One of Sankararaman's basic charges—financial irregularities—seems to be a natural outcome of the math's propensity to amass wealth. "Senior math officials are hand-picked Brahmins retired from banks, the income tax and police departments.They are considered competent to 'fix' problems," says Sunil.

In the 1990s, the math entered the businesses of education and healthcare. Besides Veda pathshalas and 17 Oriental schools, the math today runs 38 Sankara schools.Within two years of its establishment, Sri Chandrasekharendra Saraswati Swami Viswa Mahavidyalaya in Kanchi was bestowed deemed university status by then prime minister P.V. Narasimha Rao in 1993. The math also runs several hospitals, including the Kamakoti Child's Trust Hospital in Chennai. In April 2003, the Sri Kanchi Kamakoti Sankara Charitable Trust acquired the super-specialty Tamilnadu Hospitals for Rs 45 crore. The math had also been pursuing the idea of establishing medical colleges.

However, these institutions were not run professionally. According to a senior doctor with Child's Trust, the math administered hospitals like it did temples. When asked about the high fees charged at Child's Trust Hospital, Jayendra Saraswati said, "We must first recover the Rs 9 crore invested and then think about charity." In 2001, there were reports about discrimination between Brahmin and non-Brahmin students at the university run by the math. In June 2004, V. Balasubramanian, correspondent of Sri Sankara Vidyalaya School in Pondicherry, wrote to the director of education: "The school is run with commercial motive, but admission to Christian and Muslim candidates has been avoided. Ponmalar, a periodical, is imposed on every student on the recommendation of Sri Ramakrishnan, brother of His Holiness, just to promote sales."

But now Jayendra Saraswati being named as the first accused in a murder case has dismayed many of his followers.
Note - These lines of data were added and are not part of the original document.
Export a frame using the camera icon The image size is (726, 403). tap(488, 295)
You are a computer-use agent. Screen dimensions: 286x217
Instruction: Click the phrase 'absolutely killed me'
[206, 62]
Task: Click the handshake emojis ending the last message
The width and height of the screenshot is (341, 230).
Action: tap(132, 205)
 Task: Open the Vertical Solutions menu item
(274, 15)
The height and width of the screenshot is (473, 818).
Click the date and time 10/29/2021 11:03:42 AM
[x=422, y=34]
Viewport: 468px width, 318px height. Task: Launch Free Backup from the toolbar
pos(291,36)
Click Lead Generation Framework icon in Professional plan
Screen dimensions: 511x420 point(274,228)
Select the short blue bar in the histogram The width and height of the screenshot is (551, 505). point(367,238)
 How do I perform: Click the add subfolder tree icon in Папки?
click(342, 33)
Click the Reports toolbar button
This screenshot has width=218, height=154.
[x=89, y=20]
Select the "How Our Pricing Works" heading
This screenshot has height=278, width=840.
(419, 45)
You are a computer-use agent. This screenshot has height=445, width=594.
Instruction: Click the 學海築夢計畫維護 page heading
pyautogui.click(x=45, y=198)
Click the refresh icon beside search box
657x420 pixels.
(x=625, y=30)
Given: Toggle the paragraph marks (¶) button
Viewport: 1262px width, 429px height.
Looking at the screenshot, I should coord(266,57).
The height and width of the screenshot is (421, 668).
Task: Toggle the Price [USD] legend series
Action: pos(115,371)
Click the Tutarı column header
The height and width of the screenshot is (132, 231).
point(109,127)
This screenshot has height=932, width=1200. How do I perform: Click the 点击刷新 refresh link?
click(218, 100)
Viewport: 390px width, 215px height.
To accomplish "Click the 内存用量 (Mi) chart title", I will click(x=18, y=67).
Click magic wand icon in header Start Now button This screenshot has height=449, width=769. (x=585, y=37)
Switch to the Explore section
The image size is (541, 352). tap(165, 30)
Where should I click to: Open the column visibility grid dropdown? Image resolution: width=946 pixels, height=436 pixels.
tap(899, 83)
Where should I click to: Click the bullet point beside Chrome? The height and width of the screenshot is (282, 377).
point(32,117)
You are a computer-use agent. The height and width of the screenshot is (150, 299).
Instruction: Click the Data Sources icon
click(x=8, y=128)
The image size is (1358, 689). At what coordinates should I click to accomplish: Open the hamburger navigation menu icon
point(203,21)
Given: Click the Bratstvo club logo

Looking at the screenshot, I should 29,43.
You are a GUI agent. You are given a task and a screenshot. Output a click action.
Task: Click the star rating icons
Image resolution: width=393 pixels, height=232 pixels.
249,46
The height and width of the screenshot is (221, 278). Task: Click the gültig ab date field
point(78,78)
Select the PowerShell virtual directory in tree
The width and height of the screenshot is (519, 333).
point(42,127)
Says S. Krishnaswamy who made a documentary film on the Kanchi math ten years ago: "Jayendra Saraswati Swamigal must relinquish his post. Devotees should allow the legal processes to proceed. We should not close our eyes. The math should also not throw its weight around by meeting vvips." Well-wishers of the math seem to have decided to let the law take its course and are trying to launch a salvage operation. This has led devotees like Cho Ramaswamy to defend Jayalalitha and those like former president R. Venkataraman to maintain silence. "The math should now concentrate on its spiritual work and look ahead. The institution must not be allowed to die. The math has several followers and it must continue to function," says Ram.

But Sankararaman had cast aspersions on the junior pontiff Viyayendra Saraswati as well. The boat has been rocked, a new captain has set sail, but the leaks are yet to be plugged.